The point of this issue is to explain to us the origins of ATOZ, the secret weapon that Eric Hoffman’s father has hidden in his underground lair. Why does everyone want it, what is it? The story involves aliens dropping from the sky, the military claiming ownership of alien technology and finding multiple ways to use it to our advantage, some of them sillier than others. One particular piece of alien technology, something they peg ‘the liquid’ leaves every scientist and engineer baffled as to it’s powers or weaknesses. One particular scientist decides this ‘liquid’ is priceless and succeeds in stealing it from the military. Would you be surprised if it ends up being used for devious purposes?
Fast forward to today and Eric Hoffman is busy cracking a hidden code in his father’s lair through a chess game. ATOZ is revealed and so are visitors. Eric doesn’t seem so bothered that these visitors let themselves into his ‘secret’ lair. He’s distracted by their news that Quiver is missing. The Arrow says he came to see if Eric could help them find her, claims Quiver is “crushing” on Eric.
I don’t want to spoil the surprise ending to this issue, so I’ll just say that we are left wondering who is really who they say they are and what makes ATOZ so damn important to every super hero and villian that knows it exists.
As I’ve said before, this comic series has a great sense of humor. It’s silly and endearing. This issue didn’t offer as much progression in the story as the first 2, but it also didn’t leave me feeling less interested. It’s a well written and colorful comic and well worth checking out, especially if you want a fresh, slightly comedic super hero tale.
Abyss: Family Issues #2, from Red 5 Comics, continues the story of Eric Hoffman, a smart and sarcastic teen, taking over his super villian father’s mass riches, businesses and unfortunately his moniker. Eric struggles to change the reputation of Abyss by righting his father’s wrongs and pushing to build new friendships with super heros his father considered enemies. Although he seems to have made a positive impression on some like Arrow, Schaafte and Quiver, others remain skeptical of his true intentions and abilities to keep up. Issue #2 focuses on Eric discovering family secrets via a masked stranger named Pollack who claims to have inside information on Eric’s parents and on some hugely dangerous, sought after weapon Eric’s father kept hidden.
Without giving too much away, let’s say Eric quickly learns why Mr Magic has been particularly critical of him and he finds himself more determined than ever to change that. Again, the art work by Alfonso Ruiz is gorgeous, colorful and textured. This story is full of interesting characters who have yet to become boring. The real star in these comics is it’s sense of humor. It has a great one and laughs at it’s own super hero status quite often.

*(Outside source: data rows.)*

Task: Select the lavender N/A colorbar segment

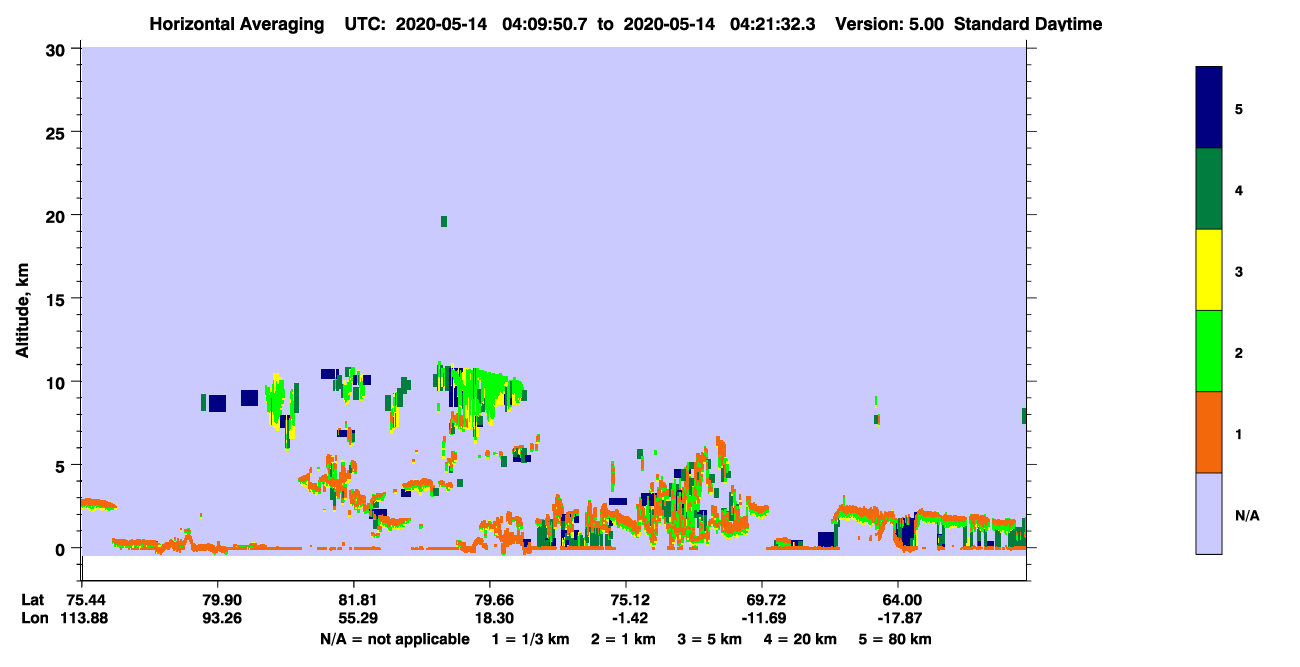Action: click(1209, 513)
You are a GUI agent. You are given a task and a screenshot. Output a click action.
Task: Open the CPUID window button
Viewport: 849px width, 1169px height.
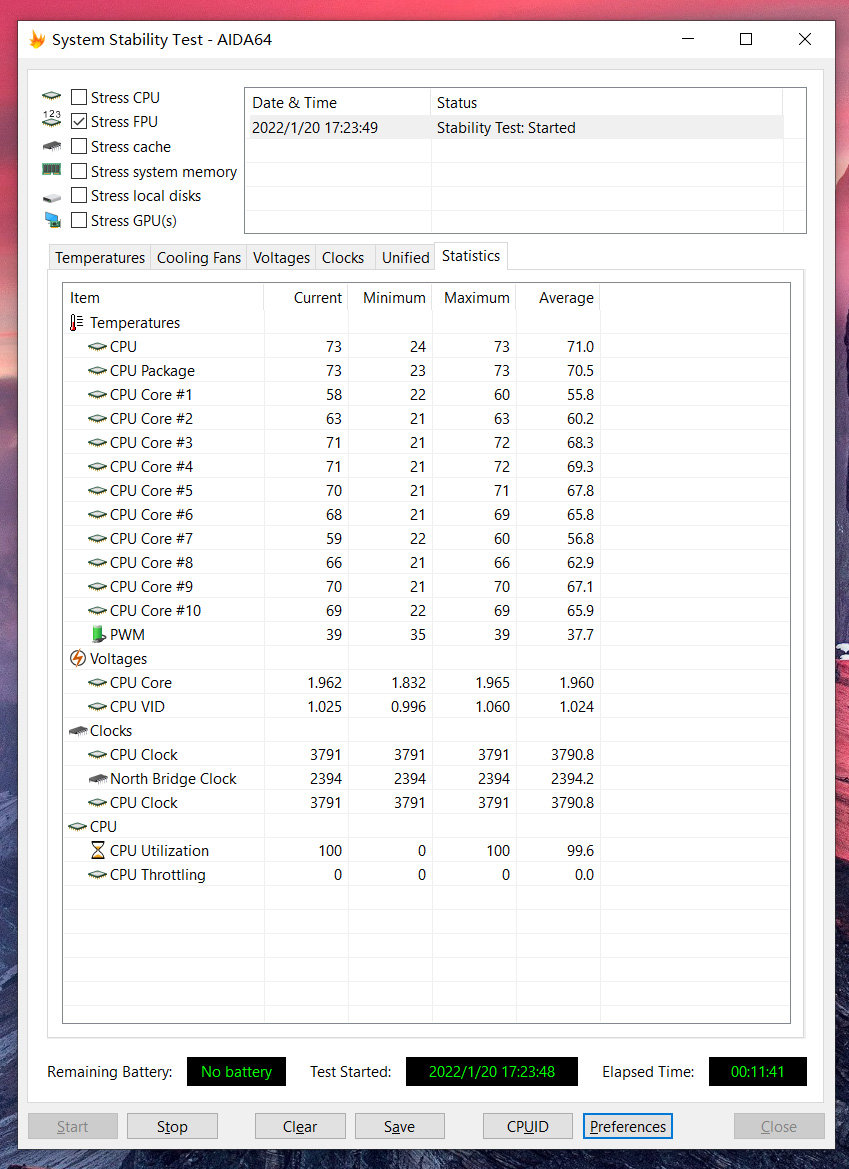point(527,1126)
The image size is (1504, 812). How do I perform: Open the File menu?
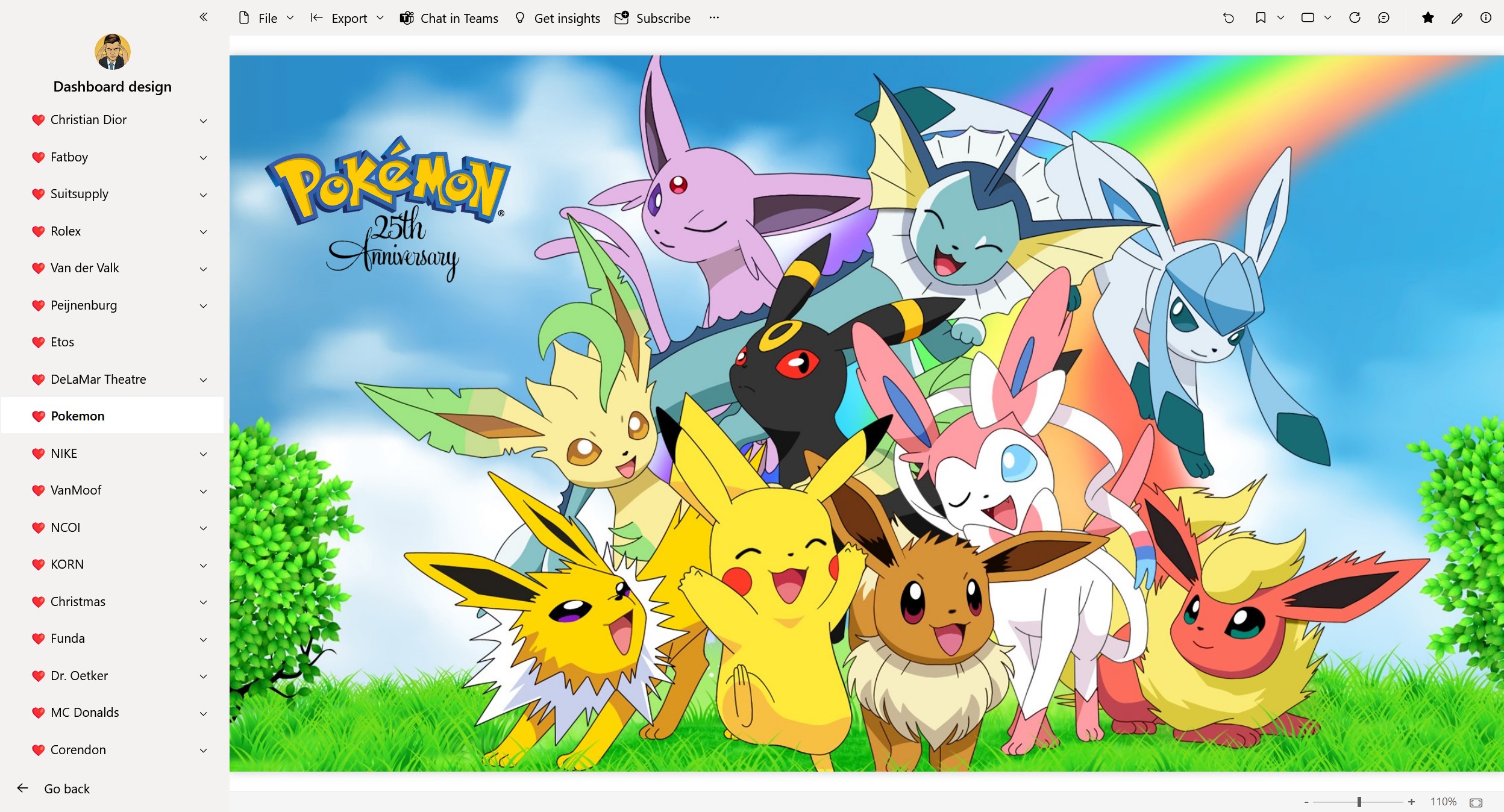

This series has been a blast so far, funny and clever, wonderfully drawn and always leaving some mystery that brings the reader back for more. If you haven’t already, go back and read the Abyss trade paperback that came before Family Issues, it’s just as much fun and is a great backdrop for what’s to come. I definitely look forward to more Abyss: Family Issues and highly recommend buying these from your local comic book shop.